Paul Feldberg, prosecuting, said the particular strain of the disease SVC in carp had never before been seen in this country. If there was an outbreak in the fishery, it would be quarantined for three years.
Maidstone Crown Court was told that Mark Dallas, accompanied by Lee Coles, brought the consignment weighing 1.5 tonnes and valued at £80,000-90,000 from an importer in Belgium to the UK in a lorry on April 15 last year.
Mr Feldberg said Dallas, 37, had been convicted of similar offences twice before. His company Premier Fish Supplies had previously legitimately imported fish on 24 occasions.
In the last six years there had only been 14 recorded outbreaks of SVC in fish.

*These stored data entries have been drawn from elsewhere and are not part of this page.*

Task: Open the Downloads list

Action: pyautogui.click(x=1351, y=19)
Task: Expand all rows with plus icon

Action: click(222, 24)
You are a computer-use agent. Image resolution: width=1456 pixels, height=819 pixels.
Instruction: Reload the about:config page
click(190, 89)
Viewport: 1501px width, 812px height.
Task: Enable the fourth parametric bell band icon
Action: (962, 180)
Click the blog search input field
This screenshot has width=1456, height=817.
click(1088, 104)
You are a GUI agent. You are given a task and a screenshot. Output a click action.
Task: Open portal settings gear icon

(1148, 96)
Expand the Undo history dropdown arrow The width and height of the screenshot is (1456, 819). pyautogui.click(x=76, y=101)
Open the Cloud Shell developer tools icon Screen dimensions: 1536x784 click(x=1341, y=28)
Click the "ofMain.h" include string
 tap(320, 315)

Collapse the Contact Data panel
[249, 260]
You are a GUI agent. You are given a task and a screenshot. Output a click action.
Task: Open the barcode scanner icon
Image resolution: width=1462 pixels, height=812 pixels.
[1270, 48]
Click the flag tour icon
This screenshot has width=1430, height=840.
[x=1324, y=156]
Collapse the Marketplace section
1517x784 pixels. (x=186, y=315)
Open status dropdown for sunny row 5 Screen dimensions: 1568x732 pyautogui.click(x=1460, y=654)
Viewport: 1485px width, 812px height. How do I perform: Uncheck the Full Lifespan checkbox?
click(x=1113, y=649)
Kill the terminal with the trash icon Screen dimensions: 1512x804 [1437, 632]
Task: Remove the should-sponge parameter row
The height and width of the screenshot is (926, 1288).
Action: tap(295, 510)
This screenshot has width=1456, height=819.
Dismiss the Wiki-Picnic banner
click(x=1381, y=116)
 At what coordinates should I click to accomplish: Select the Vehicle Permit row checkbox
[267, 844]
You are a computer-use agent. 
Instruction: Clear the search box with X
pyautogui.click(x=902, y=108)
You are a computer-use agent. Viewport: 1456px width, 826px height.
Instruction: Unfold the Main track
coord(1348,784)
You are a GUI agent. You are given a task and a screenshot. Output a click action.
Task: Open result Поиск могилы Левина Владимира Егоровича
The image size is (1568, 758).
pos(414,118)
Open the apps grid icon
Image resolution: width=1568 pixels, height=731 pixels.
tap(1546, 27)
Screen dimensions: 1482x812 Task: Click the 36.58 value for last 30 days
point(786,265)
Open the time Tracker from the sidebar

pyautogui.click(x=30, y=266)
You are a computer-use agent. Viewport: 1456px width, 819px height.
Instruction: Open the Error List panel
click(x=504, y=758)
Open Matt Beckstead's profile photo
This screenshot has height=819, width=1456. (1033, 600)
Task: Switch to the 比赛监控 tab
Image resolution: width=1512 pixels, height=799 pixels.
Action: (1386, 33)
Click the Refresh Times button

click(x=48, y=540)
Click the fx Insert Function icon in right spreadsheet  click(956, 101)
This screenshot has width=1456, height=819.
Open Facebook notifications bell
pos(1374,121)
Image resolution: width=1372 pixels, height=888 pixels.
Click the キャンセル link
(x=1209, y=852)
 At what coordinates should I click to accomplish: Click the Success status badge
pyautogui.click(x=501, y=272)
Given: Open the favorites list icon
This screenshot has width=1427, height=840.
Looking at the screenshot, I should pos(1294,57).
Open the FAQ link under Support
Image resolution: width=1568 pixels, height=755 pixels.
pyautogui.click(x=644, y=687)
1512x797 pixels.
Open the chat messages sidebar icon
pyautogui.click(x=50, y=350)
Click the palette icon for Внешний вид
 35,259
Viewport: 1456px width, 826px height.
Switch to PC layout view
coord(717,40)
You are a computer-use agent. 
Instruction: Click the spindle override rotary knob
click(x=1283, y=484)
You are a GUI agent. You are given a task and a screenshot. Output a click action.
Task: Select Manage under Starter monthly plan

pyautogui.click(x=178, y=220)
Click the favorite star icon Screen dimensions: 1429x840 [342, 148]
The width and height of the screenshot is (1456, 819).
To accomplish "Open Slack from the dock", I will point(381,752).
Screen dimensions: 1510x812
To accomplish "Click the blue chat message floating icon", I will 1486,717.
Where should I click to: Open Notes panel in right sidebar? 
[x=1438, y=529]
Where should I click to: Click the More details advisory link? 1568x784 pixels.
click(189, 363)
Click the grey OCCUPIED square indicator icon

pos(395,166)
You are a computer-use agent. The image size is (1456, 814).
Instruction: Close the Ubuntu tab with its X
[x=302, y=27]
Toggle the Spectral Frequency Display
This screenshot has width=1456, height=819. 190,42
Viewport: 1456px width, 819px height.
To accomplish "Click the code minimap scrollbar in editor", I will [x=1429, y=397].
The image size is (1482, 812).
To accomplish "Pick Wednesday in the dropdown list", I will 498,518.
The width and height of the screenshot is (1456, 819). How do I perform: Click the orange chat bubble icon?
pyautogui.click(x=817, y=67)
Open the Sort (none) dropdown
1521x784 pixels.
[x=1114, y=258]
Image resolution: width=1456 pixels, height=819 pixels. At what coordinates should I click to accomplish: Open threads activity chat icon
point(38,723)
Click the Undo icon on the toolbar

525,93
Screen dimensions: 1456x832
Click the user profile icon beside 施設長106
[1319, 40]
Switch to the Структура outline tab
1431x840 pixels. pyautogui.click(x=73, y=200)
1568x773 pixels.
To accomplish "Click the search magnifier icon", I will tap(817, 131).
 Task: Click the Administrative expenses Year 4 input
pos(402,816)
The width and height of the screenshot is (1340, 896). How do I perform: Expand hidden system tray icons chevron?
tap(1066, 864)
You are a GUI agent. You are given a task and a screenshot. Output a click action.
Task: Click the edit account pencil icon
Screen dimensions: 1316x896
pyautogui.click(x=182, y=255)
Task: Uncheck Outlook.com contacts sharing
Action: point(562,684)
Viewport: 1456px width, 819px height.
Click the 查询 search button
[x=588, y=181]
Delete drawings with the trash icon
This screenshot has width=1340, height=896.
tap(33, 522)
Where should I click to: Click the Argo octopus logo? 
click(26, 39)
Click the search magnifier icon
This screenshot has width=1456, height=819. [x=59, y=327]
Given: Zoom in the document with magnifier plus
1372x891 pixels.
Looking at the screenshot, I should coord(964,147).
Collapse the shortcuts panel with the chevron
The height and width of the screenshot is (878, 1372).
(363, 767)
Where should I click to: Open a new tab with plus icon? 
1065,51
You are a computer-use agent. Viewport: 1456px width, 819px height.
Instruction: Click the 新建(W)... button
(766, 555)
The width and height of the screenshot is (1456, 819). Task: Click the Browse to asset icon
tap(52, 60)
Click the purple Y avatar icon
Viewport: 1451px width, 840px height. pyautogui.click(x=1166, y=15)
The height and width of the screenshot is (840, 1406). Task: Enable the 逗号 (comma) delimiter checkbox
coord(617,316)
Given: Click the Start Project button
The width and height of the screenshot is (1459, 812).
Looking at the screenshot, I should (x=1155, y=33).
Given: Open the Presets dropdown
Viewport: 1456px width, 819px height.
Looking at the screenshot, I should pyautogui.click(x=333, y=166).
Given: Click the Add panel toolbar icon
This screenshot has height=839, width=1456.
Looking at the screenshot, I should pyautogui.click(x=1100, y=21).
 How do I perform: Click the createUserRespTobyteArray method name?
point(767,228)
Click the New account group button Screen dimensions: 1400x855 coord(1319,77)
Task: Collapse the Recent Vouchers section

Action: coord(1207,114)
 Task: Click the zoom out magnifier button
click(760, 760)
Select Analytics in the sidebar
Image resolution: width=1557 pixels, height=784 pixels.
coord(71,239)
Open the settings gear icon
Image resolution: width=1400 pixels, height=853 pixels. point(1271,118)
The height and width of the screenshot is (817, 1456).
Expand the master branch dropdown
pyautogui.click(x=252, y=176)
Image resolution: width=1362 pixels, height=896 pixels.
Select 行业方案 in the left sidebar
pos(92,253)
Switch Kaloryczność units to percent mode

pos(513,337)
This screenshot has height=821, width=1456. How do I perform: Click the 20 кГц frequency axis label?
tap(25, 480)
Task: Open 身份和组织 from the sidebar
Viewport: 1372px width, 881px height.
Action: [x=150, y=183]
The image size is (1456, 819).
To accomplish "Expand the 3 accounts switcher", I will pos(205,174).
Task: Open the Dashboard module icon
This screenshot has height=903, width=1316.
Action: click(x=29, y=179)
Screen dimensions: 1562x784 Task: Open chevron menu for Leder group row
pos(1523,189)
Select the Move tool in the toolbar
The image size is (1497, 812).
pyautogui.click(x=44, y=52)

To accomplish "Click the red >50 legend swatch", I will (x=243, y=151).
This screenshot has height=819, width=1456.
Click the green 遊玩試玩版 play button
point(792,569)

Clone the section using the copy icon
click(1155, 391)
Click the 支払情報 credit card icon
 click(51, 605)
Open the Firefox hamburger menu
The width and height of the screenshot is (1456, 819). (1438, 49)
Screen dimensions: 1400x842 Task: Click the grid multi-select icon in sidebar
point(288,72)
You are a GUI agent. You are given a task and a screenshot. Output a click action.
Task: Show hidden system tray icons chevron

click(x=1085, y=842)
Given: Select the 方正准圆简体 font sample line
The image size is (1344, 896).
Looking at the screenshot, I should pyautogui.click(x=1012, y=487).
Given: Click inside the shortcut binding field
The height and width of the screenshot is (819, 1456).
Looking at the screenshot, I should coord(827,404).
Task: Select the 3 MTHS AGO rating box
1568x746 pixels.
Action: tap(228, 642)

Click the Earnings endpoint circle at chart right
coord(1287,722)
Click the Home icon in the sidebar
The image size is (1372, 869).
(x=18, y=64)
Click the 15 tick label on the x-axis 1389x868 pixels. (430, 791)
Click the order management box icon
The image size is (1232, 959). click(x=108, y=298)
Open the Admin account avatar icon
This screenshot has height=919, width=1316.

“The purpose of the legislation is to prevent disease coming into this country,” said Mr Feldberg. “This particular strain has not been known in this country before.”
It was highly contagious and the economic consequences were serious, he said, but it was not akin to BSE as there was no danger to humans. Carp was eaten in France and Germany but not in the UK.
Dallas, of Old Woodham Road, Battlesbridge, Essex, and Coles, of Melbourne Avenue, Chelmsford, Essex, admitted failing to give notification of a consignment of live fish. The maximum sentence for the offence is two years in prison.
Dallas was given a nine month sentence suspended for two years and Coles was ordered to complete a 100 hours community punishment order.
James Lendle, for Dallas, said his client was an experienced fish dealer who had never before been sold diseased fish. He hoped to make £25,000 from the carp.
A former bankrupt, he now had nothing to do with fish and ran a carwash business, employing seven people. He had parted from his wife and was caring for their three children.
Cathy Bradshaw, for Coles, 29, said he was not involved in the fishing industry. He took out a £4,000 bank loan to pay for the fish and hoped to triple his investment.
The disease would not have spread, she said, because the fish were to be put in self-contained lakes.
Judge Warwick McKinnon said the offence, which was designed to make a quick profit, was serious. There had been deliberate flouting of regulations.
“Large profits were to be made at the cost of potentially devastating effects to the environment,” he said.
Dallas was more culpable, said the judge, as he was an experienced fish dealer. Coles did not seem to realise the potential environmental consequences.
“In your case, Dallas, a custodial sentence is absolutely essential, due to the grave nature of the offence,” said Judge McKinnon. “I do feel, just, that I can find exceptional circumstances, not that I do that with any relish because of the flouting of regulations.”